While I am a huge advocate for social media and using it as a means to spread information, its not without its drawbacks. The way the algorithms have built themselves can sometimes lead to the perpetuation of misinformation spread. By creating aggregated platforms, such as Google News, it takes a few steps out of the way for us as readers to find the information we most desperately need, but it adds an additional platform that we as users need to be conscious of checking. I see aggregation sites as a double-edged sword. While they in some ways ensure that what is being pushed out is trustworthy information built on solid reporting, the responsibility of the user is still there. In a world in which we are all social media users on a minimum of two to three platforms per person, adding in another platform to be responsible for is for many daunting, and risks taking the backseat to more social information rather than news itself.
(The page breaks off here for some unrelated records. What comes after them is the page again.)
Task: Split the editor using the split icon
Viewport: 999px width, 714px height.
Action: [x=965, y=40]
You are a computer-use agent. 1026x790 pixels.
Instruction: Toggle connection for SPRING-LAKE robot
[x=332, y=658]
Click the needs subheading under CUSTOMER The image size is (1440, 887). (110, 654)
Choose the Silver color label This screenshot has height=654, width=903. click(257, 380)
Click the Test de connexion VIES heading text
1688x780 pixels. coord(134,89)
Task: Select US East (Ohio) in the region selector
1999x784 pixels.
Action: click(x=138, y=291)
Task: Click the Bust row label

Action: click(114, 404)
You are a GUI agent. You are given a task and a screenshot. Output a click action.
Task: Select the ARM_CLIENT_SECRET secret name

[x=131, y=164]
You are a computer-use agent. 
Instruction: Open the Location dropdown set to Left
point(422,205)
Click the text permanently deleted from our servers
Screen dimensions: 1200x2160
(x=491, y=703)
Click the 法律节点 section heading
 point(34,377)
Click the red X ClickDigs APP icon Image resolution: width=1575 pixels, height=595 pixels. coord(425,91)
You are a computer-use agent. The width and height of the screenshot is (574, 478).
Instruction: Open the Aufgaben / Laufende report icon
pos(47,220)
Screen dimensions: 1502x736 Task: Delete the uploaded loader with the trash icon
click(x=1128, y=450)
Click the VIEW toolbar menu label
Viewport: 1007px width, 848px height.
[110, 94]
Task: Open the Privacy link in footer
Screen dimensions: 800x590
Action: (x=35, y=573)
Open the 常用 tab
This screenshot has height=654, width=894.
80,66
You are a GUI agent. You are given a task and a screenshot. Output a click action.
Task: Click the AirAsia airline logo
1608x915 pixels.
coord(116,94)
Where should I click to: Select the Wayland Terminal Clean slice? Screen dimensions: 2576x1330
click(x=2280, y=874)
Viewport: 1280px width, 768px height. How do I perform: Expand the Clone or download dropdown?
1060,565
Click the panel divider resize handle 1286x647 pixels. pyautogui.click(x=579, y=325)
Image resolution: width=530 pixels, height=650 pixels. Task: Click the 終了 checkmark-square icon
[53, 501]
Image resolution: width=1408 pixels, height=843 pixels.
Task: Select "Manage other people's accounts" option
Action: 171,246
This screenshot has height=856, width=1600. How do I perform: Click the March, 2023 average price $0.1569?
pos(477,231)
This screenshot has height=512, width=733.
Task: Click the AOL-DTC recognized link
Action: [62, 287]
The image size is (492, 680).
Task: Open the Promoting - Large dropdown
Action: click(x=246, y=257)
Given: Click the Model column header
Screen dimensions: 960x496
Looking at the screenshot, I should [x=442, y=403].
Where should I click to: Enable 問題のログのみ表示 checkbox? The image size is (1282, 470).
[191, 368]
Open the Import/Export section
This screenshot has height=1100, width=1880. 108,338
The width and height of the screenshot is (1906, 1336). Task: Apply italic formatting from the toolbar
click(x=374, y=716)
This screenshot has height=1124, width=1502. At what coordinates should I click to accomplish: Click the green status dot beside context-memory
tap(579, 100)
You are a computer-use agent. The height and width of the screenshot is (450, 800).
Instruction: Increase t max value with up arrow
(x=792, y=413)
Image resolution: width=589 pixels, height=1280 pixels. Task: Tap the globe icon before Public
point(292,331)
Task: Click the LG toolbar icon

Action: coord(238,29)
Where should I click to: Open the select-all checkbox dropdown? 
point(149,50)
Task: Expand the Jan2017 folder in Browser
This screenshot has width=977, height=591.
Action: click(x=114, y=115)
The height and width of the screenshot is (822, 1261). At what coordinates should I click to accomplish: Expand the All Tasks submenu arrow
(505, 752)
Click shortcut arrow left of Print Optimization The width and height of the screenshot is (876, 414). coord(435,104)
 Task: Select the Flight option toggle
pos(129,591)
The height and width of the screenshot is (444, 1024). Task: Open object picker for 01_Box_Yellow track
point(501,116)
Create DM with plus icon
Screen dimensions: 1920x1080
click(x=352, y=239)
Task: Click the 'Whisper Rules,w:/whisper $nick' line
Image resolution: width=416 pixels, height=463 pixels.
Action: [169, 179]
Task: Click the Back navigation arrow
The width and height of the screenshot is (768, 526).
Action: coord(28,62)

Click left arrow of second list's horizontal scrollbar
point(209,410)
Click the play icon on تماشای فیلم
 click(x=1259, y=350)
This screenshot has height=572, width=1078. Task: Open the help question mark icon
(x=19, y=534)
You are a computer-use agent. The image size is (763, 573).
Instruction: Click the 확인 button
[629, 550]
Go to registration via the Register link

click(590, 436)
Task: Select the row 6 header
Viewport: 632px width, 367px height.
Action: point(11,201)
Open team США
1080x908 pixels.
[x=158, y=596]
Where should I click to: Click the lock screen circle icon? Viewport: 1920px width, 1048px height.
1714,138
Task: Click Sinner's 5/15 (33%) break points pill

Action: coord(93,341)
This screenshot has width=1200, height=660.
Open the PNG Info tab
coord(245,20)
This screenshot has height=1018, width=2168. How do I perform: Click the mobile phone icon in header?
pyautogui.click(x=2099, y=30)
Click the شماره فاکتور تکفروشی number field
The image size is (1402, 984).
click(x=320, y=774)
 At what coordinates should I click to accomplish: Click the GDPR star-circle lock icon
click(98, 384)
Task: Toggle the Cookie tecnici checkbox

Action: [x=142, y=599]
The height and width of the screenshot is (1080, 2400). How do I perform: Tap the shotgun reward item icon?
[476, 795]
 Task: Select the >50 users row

After reading about The Skimm as a pretty avid user myself, I am even more impressed with the founders than I was prior. With my marketing background front of mind as well as my journalistic one, I am in awe of how these women were able to define a target market and stick to providing them with the information needed, meeting them where they are at. It is truthfully a genius platform, and it is evident through their podcast and other endeavors beyond the newsletter itself that they entrepreneurialized this brainchild to a height that 10 years ago wasn’t even something deemed imaginable. I became so inspired by the brand that while I was reading this I actually applied for a marketing position at their headquarters in New York because of how much I back their core mission and want to be part of a group that strives to keep their audience informed, engaged and meets them at their needs, but in a symbiotic way.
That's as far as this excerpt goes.